Headed by two ATLAS physicists, gluoNNet applies data-mining and machine-learning techniques to benefit wider society, writes Craig Edwards.
Describing itself as a big-data graph-analytics start-up, gluoNNet seeks to bring data analysis from CERN into “real-life” applications. Just two years old, the 12-strong firm based in Geneva and London has already aided clients with decision making by simplifying open-to-public datasets. With studies predicting that in three to four years almost 80% of data and analytics innovations may come from graph technologies, the physicist-based team aims to be the “R&D department” for medium-sized companies and help them evaluate massive volumes of data in a matter of minutes.
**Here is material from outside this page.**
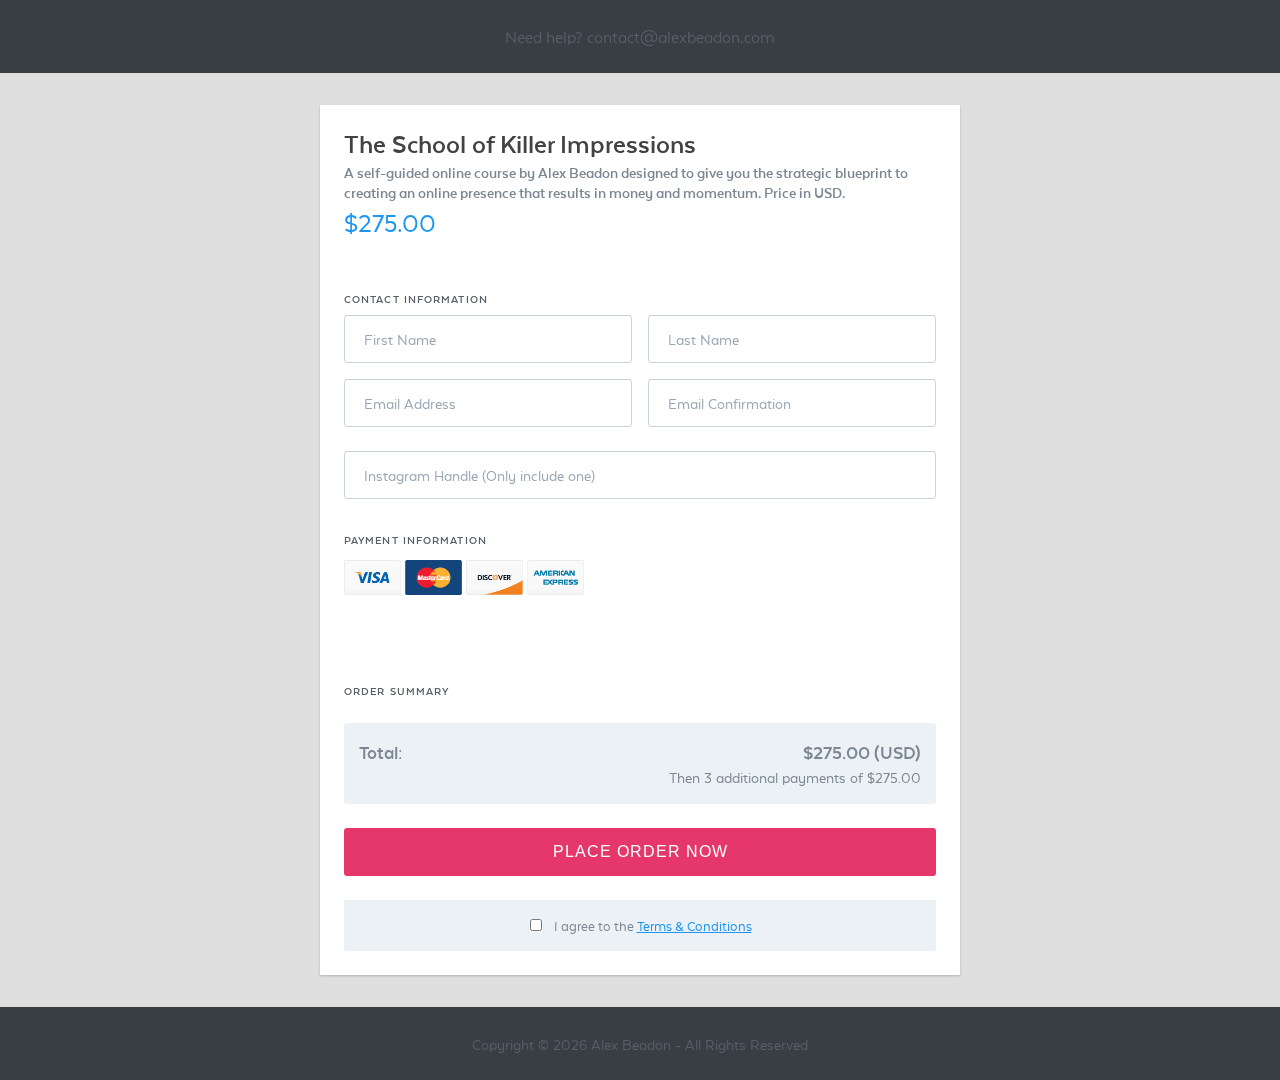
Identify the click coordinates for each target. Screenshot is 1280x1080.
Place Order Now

gluoNNet co-founder and president Daniel Dobos, an honorary researcher at the Lancaster University, first joined CERN in 2002, focusing on diamond and silicon detectors for the ATLAS experiment. A passion to share technology with a wider audience soon led him to collaborate with organisations and institutes outside the field. In 2016 he became head of foresight and futures for the United Nations-hosted Global Humanitarian Lab, which strives to bring up-to-date technology to countries across the world. Together with co-founder and fellow ATLAS collaborator Karolos Potamianos, an Ernest Rutherford Fellow at the University of Oxford, the pair have been collaborating on non-physics projects since 2014. An example is the THE Port Association, which organises in-person and online events together with CERN IdeaSquare and other partners, including “humanitarian hackathons”.
CERN’s understanding of big data is different to other’sDaniel Dobos
gluoNNet was a natural next step to bring data analysis from high-energy physics into broader applications. It began as a non-profit, with most work being non-commercial and helping non-governmental organisations (NGOs). Working with UNICEF, for example, gluoNNet tracked countries’ financial transactions on fighting child violence to see if governments were standing by their commitments. “Our analysis even made one country – which was already one of the top donors – double their contribution, after being embarrassed by how little was actually being spent,” says Dobos.
But Dobos was quick to realise that for gluoNNet to become sustainable it had to incorporate, which it did in 2020. “We wanted to take on jobs that were more impactful, however they were also more expensive.” A second base was then added in the UK, which enabled more ambitious projects to be taken on.
One project arose from an encounter at CERN IdeaSquare. The former head of security of a major European airline had visited CERN and noticed the particle-tracking technology as well as the international and collaborative environment; he believed something similar was needed in the aviation industry. During the visit a lively discussion about the similarities between data in aviation and particle tracking emerged. This person later became a part of the Civil Aviation Administration of Kazakhstan, which gluoNNet now works with to create a holistic overview of global air traffic (see image above). “We were looking for regulatory, safety and ecological misbehaviour, and trying to find out why some airplanes are spending more time in the air than they were expected to,” says Kristiane Novotny, a theoretical physicist who wrote her PhD thesis at CERN and is now a lead data scientist at gluoNNet. “If we can find out why, we can help reduce flight times, and therefore reduce carbon-dioxide emissions due to shorter flights.”
Using experience acquired at CERN in processing enormous amounts of data, gluoNNet’s data-mining and machine-learning algorithms benefit from the same attitude as that at CERN, explains Dobos. “CERN’s understanding of big data is different to other’s. For some companies, what doesn’t fit in an Excel sheet is considered ‘big data’, whereas at CERN this is miniscule.” Therefore, it is no accident that most in the team are CERN alumni. “We need people who have the CERN spirit,” he states. “If you tell people at CERN that we want to get to Mars by tomorrow, they will get on and think about how to get there, rather than shutting down the idea.”
Though it’s still early days for gluoNNet, the team is undertaking R&D to take things to the next level. Working with CERN openlab and the Middle East Technical University’s Application and Research Center for Space and Accelerator Technologies, for example, gluoNNet is exploring the application of quantum-computing algorithms (namely quantum-graph neural networks) for particle-track reconstruction, as well as industrial applications, such as the analysis of aviation data. Another R&D effort, which originated at the Pan European Quantum Internet Hackathon 2019, aims to make use of quantum key distribution to achieve a secure VPN (virtual private network) connection.
One of gluoNNet’s main future projects is a platform that can provide an interconnected system for analysts and decision makers at companies. The platform would allow large amounts of data to be uploaded and presented clearly, with Dobos explaining, “Companies have meetings with data analysts back and forth for weeks on decisions; this could be a place that shortens these decisions to minutes. Large technology companies start to put these platforms in place, but they are out of reach for small and medium sized companies that can’t develop such frameworks internally.”
The vast amounts of data we have available today hold invaluable insights for governments, companies, NGOs and individuals, says Potamianos. “Most of the time only a fraction of the actual information is considered, missing out on relationships, dynamics and intricacies that data could reveal. With gluoNNet, we aim to help stakeholders that don’t have in-house expertise in advanced data processing and visualisation technologies to get insights from their data, making its complexity irrelevant to decision makers.”